Im looking for a cheap critter. I used to have one but cant for the life of me remember who made it. It was a little 4 wheel job. It was yellow and I remember that the headlight mounted to the exhuast stack. It was a cheap little thing looked kinda like a small plymouth. Any help?


----------



## vsmith (Jan 2, 2008)

Thats an MDC Big Hustler and I just happen to havetwo for sale in the Classifieds 

Kit version new in box: http://www.mylargescale.com/Shopping/Classifieds/tabid/61/agentType/View/PropertyID/361/Default.aspx

Centercab bash: http://www.mylargescale.com/Shopping/Classifieds/tabid/61/agentType/View/PropertyID/357/Default.aspx

This is a built up one:


----------



## ETSRRCo (Aug 19, 2008)

THATS IT!


----------



## ETSRRCo (Aug 19, 2008)

Now my next question. Do you think there is enough room to RC that?


----------



## altterrain (Jan 2, 2008)

Stan Cedarleaf did one awhile back. You might find the thread in a search of the modeling section. He put the sound and RC in a small trailer car. 

-Brian


----------



## altterrain (Jan 2, 2008)

Found it - http://www.mylargescale.com/Community/Forums/tabid/56/forumid/8/tpage/1/view/topic/postid/12055/Default.aspx#12055


----------



## Del Tapparo (Jan 4, 2008)

Posted By ETSRRCo on 04/16/2009 9:14 AM
Now my next question. Do you think there is enough room to RC that?

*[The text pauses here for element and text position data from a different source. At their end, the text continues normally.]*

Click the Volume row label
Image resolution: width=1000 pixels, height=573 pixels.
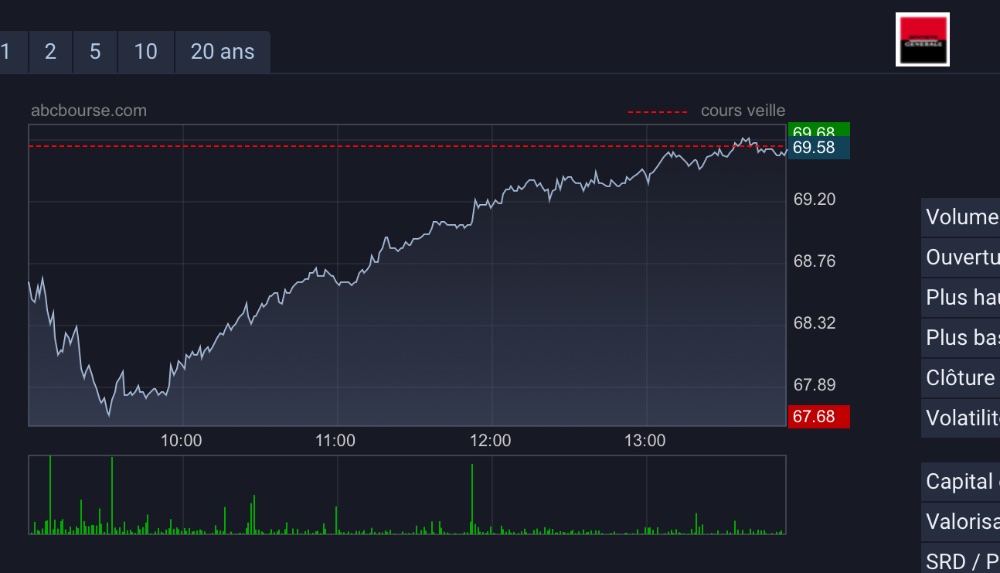pos(961,218)
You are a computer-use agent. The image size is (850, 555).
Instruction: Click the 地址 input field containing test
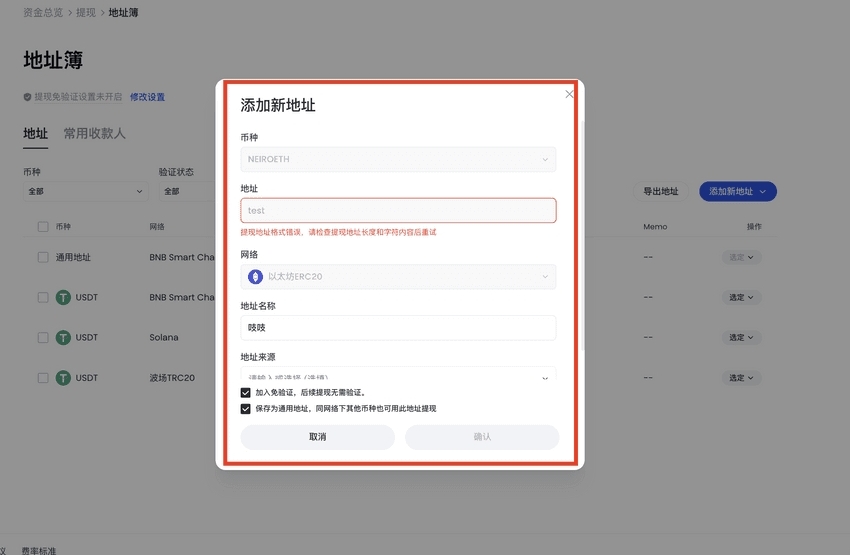pyautogui.click(x=398, y=211)
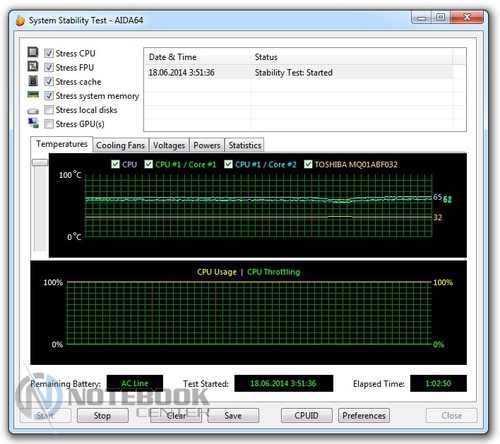Click the cache chip icon beside Stress cache
The width and height of the screenshot is (500, 444).
(33, 81)
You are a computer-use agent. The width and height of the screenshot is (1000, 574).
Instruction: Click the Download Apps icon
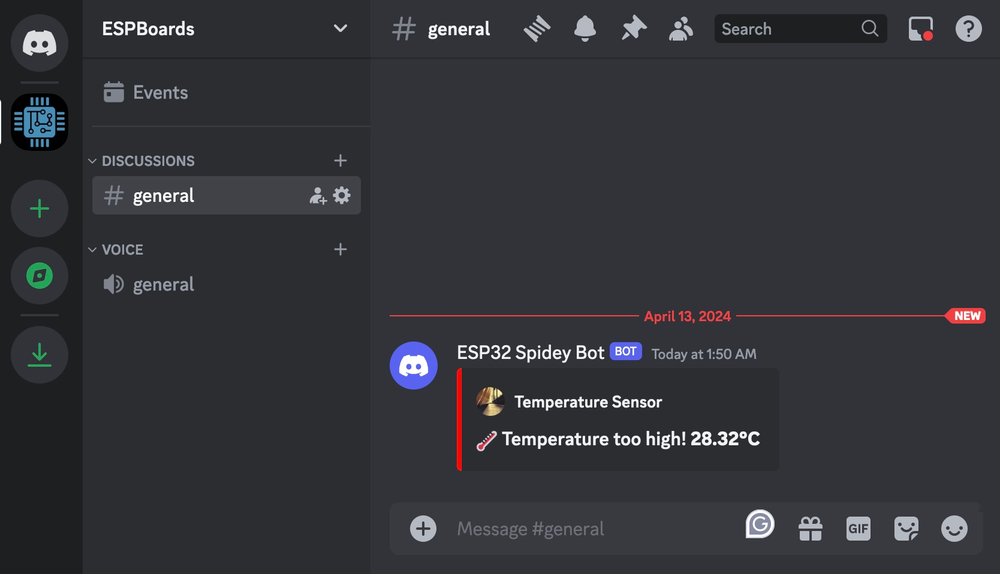(x=40, y=354)
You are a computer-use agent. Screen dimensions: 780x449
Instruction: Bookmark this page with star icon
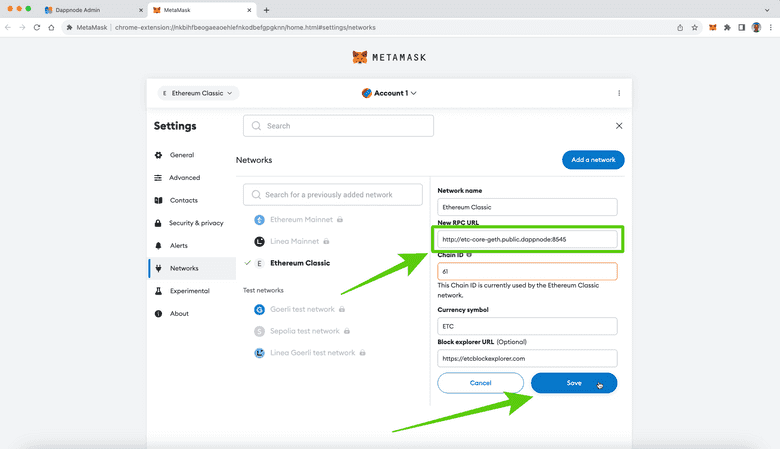coord(694,27)
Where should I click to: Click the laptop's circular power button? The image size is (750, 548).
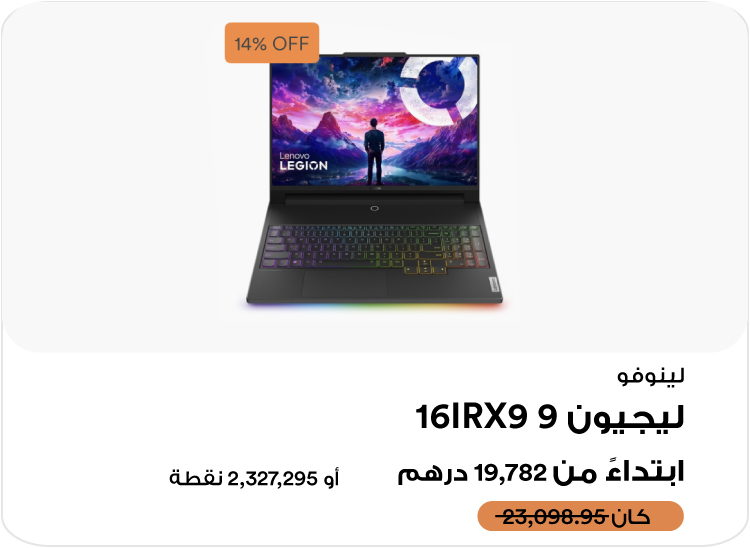[x=375, y=208]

If you can get the batteries under the hood, you could install a "Simple Critter Control" in the roof.


----------



## c nelson (Dec 18, 2008)

Posted By ETSRRCo on 04/16/2009 9:14 AM
Now my next question. Do you think there is enough room to RC that?

just like Jello, there's always room for RC!...it's the batteries that get in the way!


----------